● Work item
Pull out everything from the start of the records down to the line containing "Looking at the", including both ends, and repeat it word for word. Leave the pictures out of your answer.

- Opening Delimiter -

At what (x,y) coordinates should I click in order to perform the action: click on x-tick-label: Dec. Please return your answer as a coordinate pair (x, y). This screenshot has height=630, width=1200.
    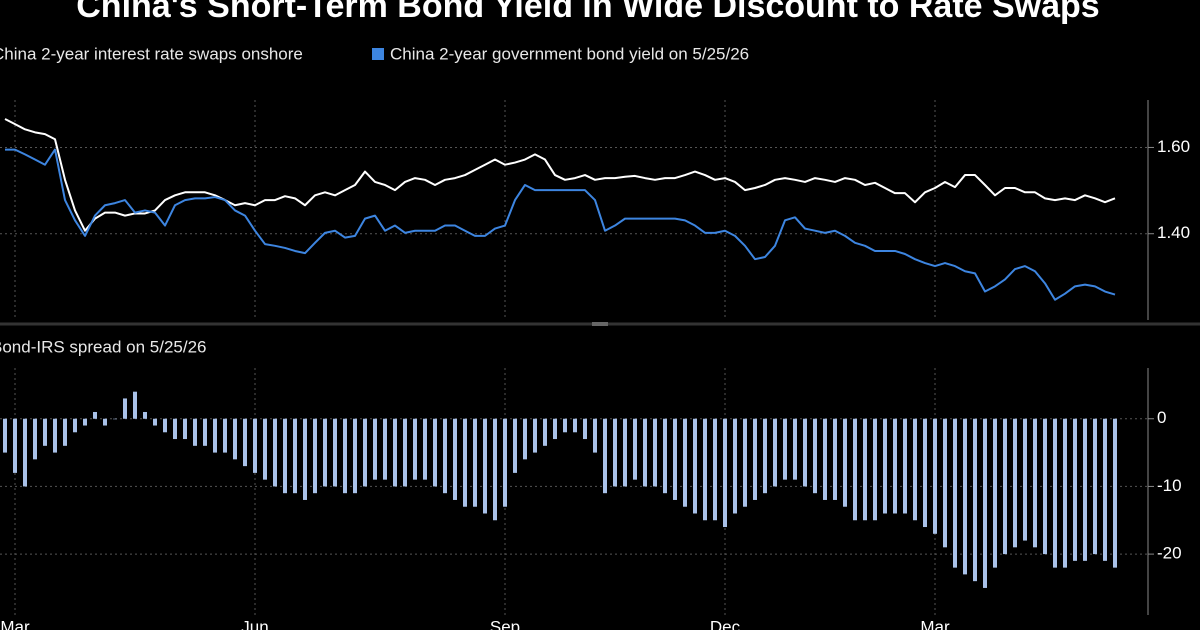
    Looking at the image, I should click on (726, 624).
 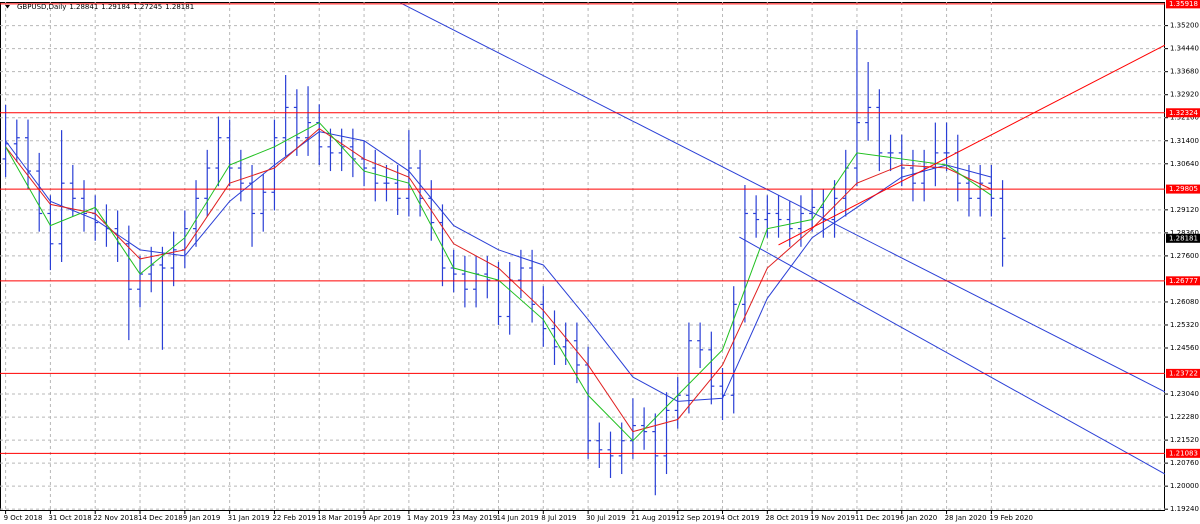 I want to click on header-value: 1.28181, so click(x=180, y=7).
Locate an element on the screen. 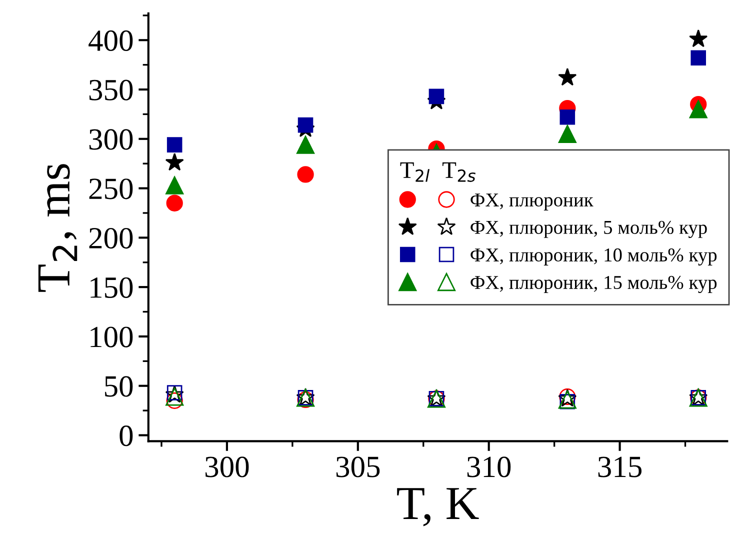 The width and height of the screenshot is (742, 538). legend-label: ФХ, плюроник, 15 моль% кур is located at coordinates (594, 285).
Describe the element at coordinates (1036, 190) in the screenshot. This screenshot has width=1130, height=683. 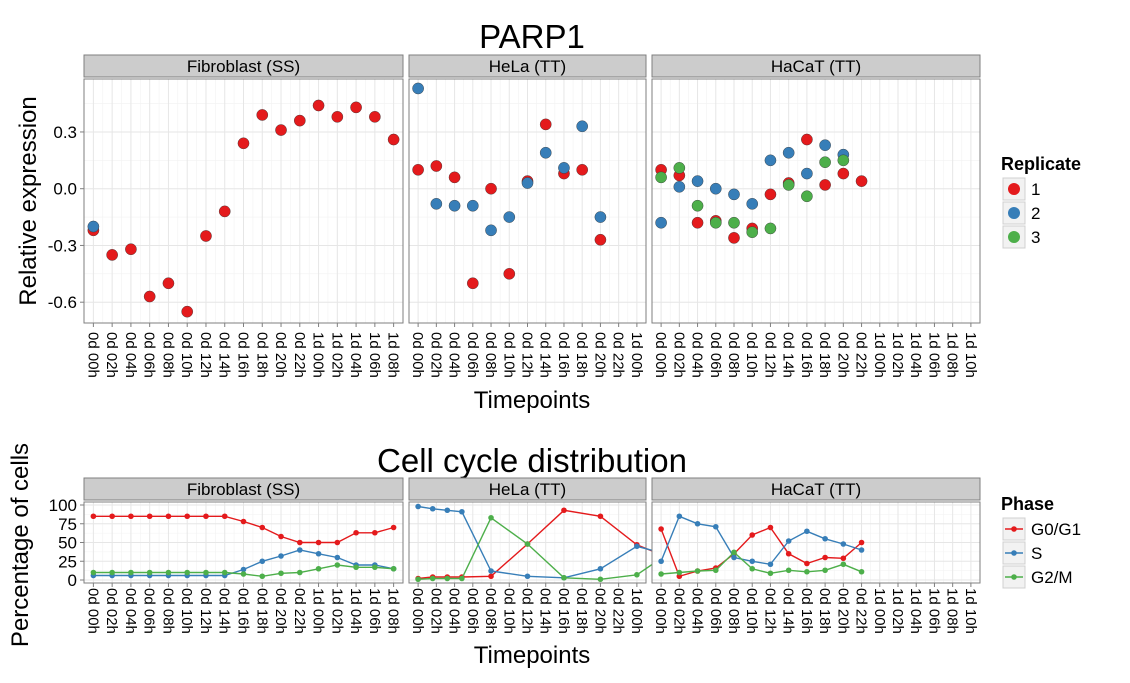
I see `legend-label: 1` at that location.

- Closing Delimiter -

● Answer for this exercise
At what (x,y) coordinates should I click in order to perform the action: click on x-tick-label: Dec. Please return your answer as a coordinate pair (x, y). This screenshot has height=630, width=1200.
    Looking at the image, I should click on (726, 624).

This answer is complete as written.